(Achtung: Spoiler ohne Ende.)
Schon ist es wieder vorbei! Ich habe mir wirklich Zeit gelassen – und trotzdem war ich innerhalb von zwei Wochen durch mit der vierten Staffel meiner Lieblingsserie. Warum jeder OITNB gucken sollte, habe ich ja bereits erörtert 🙂 Sie legte nun (meiner Meinung nach) ihre beste Staffel bislang hin – und das trotz gerade für lesbische Zuschauer sehr dramatischer Ereignisse…
Betrachtet man eine komplexe Serie wie OITNB rein durch die lesbische Brille, so bleiben am Ende der vierten Staffel folgende Punkte festzuhalten:
- OITNB geizt nicht mit lesbischen und bisexuellen Charakteren. Nicky ist endlich zurück, Crazy Eyes erlebt ihre ersten, wenn auch nicht idealen sexuellen Erfahrungen mit Maureen und Poussey ist in Blasian-love mit Soso.
- OITNBs konstanteste Liebesgeschichte bleibt die zwischen Alex und Piper. Nach der enttäuschenden Entwicklung von Vauseman in der 3. Staffel (in der Piper auf ihrem Egotrip abdriftete) brauchten beide ihre persönlichen Tiefpunkte – der Mord in Alex Fall und die Nazi-Brandmarkung in Pipers – um darauf zukommen, doch lieber gemeinsam durch die Hölle zu gehen. Und das taten sie gegen Ende der vierten Staffel wieder sehr süß und so, dass ich Hoffnung habe, Vauseman möge nun länger als ein paar Episoden bestehen. Bis zum Ende der siebten Staffel und darüber hinaus, zum Beispiel, wäre nicht schlecht.
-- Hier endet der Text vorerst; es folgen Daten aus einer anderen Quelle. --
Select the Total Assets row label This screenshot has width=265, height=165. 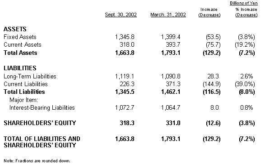(20, 53)
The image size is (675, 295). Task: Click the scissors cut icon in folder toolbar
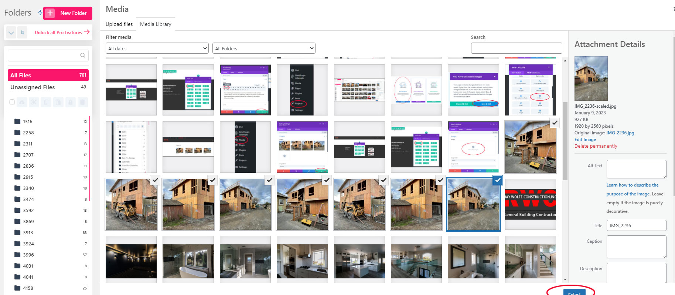point(34,102)
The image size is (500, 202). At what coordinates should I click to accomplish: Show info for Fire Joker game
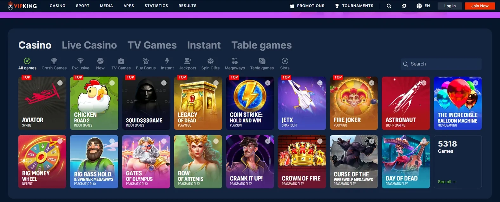[x=372, y=83]
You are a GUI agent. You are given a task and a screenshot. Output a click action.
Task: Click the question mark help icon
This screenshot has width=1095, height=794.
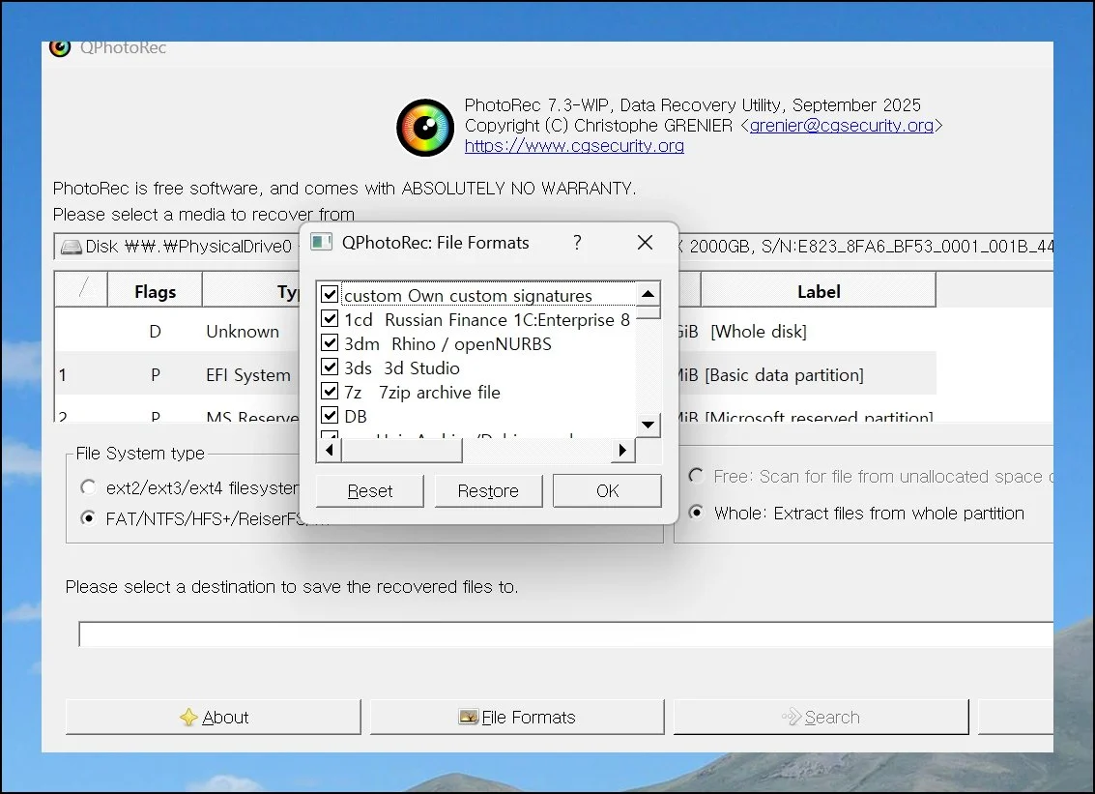(x=577, y=242)
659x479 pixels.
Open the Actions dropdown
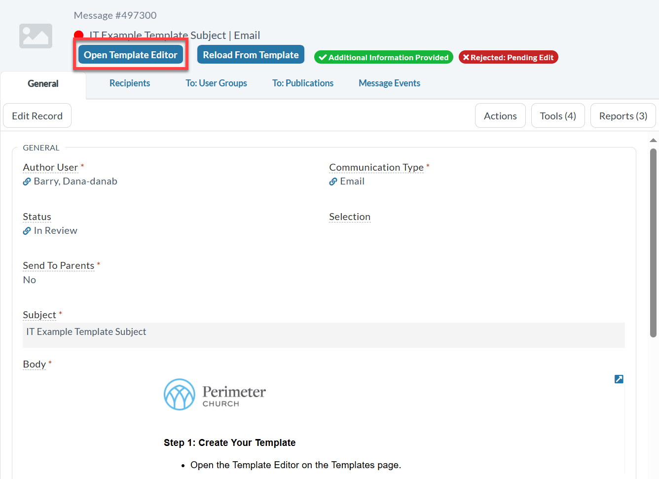point(500,116)
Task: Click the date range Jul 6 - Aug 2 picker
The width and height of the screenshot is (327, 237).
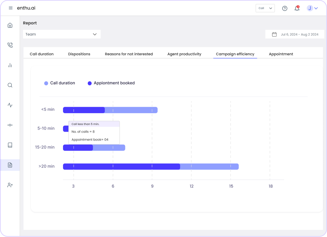Action: pyautogui.click(x=295, y=34)
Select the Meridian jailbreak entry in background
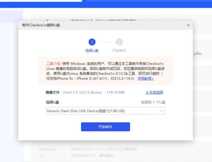This screenshot has width=212, height=162. (48, 149)
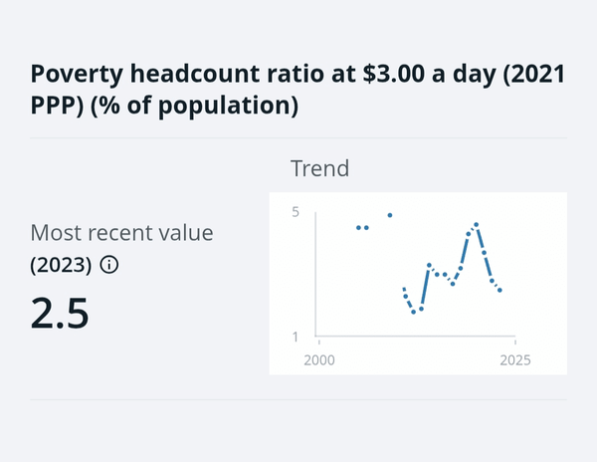
Task: Click the first point where the trend line starts
Action: (x=404, y=289)
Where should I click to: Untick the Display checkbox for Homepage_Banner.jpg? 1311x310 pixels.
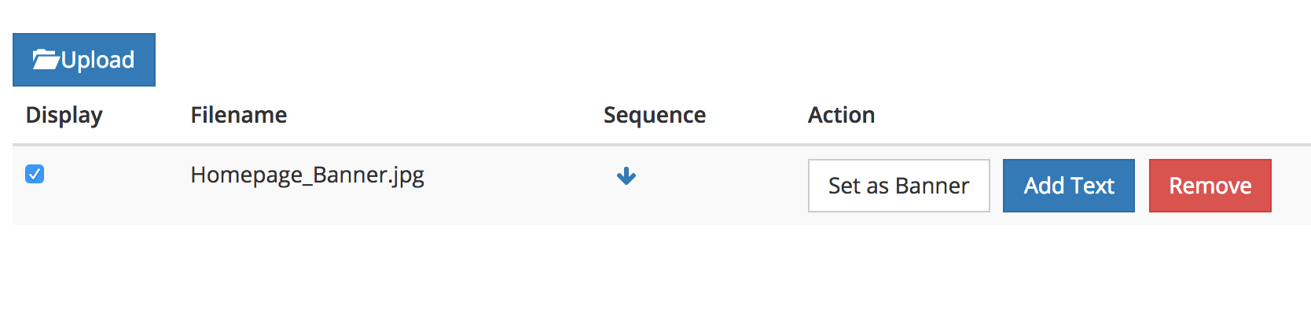click(x=35, y=174)

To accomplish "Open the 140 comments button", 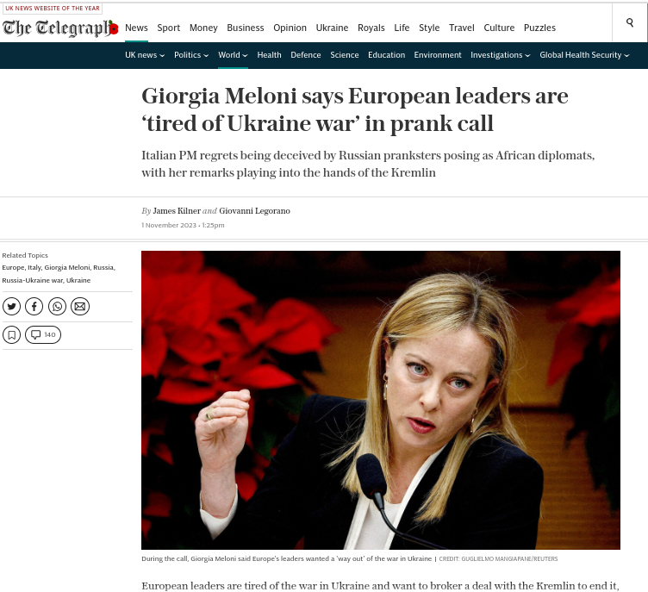I will pos(43,335).
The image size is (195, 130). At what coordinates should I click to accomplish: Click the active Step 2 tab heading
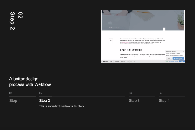[44, 101]
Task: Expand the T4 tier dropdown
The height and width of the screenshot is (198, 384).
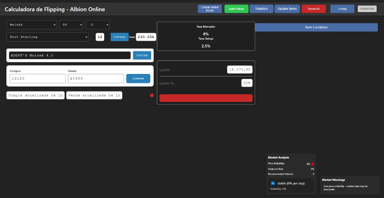Action: pyautogui.click(x=71, y=25)
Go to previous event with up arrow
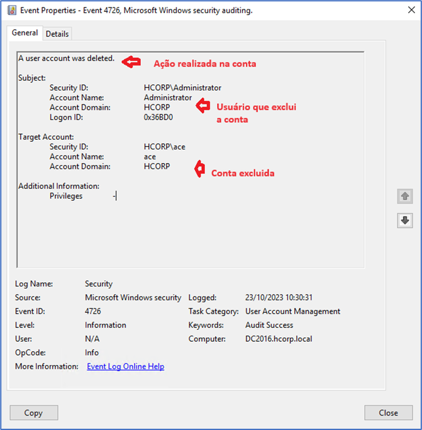422x430 pixels. click(x=404, y=196)
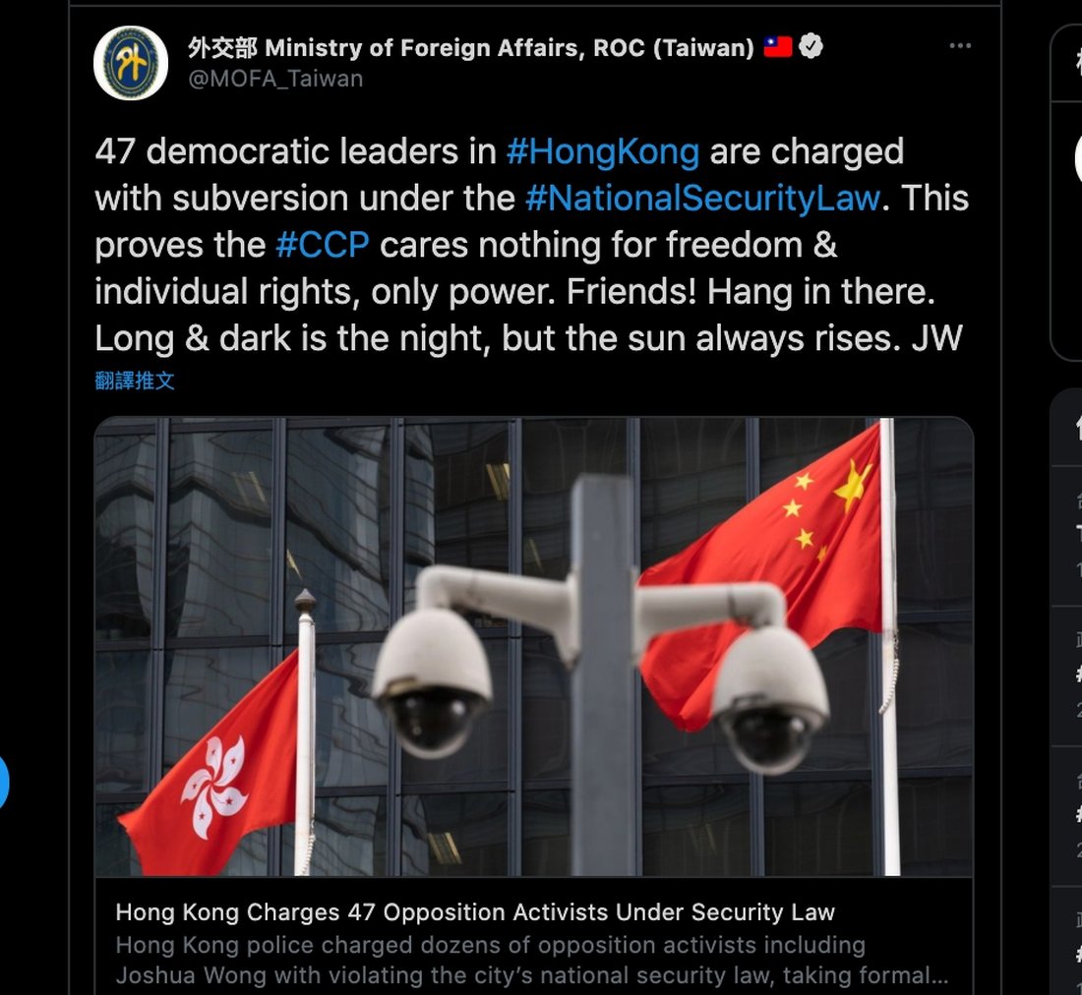Click the Taiwan flag emoji in the name
Image resolution: width=1082 pixels, height=995 pixels.
(x=778, y=47)
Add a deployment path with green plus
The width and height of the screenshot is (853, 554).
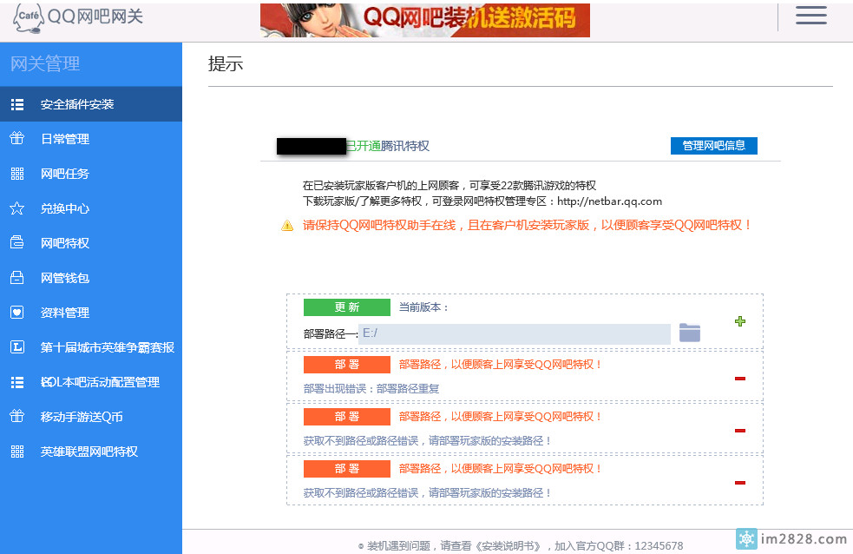pyautogui.click(x=740, y=321)
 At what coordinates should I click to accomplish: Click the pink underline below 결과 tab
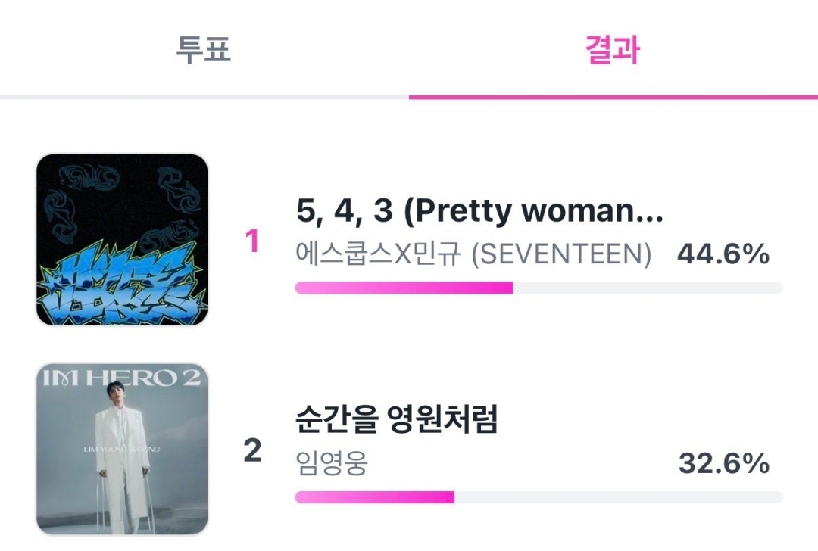coord(614,97)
- OITNB zeigt uns Frauen, die Frauen lieben in allen Rassen, egal ob weiß, asiatisch, schwarz oder was auch immer – und zelebriert die Vielfalt. Eine markante Vertreterin dieses letzten Punkts war sicherlich Poussey Washington, die als liebenswerter, dunkelhäutiger Tomboy zu den beliebtesten Charakteren der Serie zählte. Zählte. Denn die vierte Staffel von OITNB endet mit einem emotionalen Tiefschlag: Poussey stirbt.
Wahrscheinlich wird sich die vierte Staffel von OITNB in Zukunft in den Köpfen der Zuschauer vorallem auf dieses Ereignis hinunterbrechen lassen. Die liebe, lustige, immer hilfsbereite und gutherzige Poussey wird unglücklich erstickt in einer chaotischen Szene, die ursprünglich als friedlicher Widerstand geplant war. Im Internet folgte ein Aufschrei des Entsetzens – nicht nur, weil ein geliebter Charakter auf so fürchterlich vermeidbare Art und Weise sterben musste, sondern auch, weil sie durch ihre dunkle Hautfarbe und lesbische sexuelle Orientierung gleich zwei Minderheiten vertrat, die es in der Kombination umso seltener in den Medien zu sehen gibt. Was hat sich die Serie dabei gedacht? Was will uns diese vierte Staffel von Orange Is the New Black damit sagen?!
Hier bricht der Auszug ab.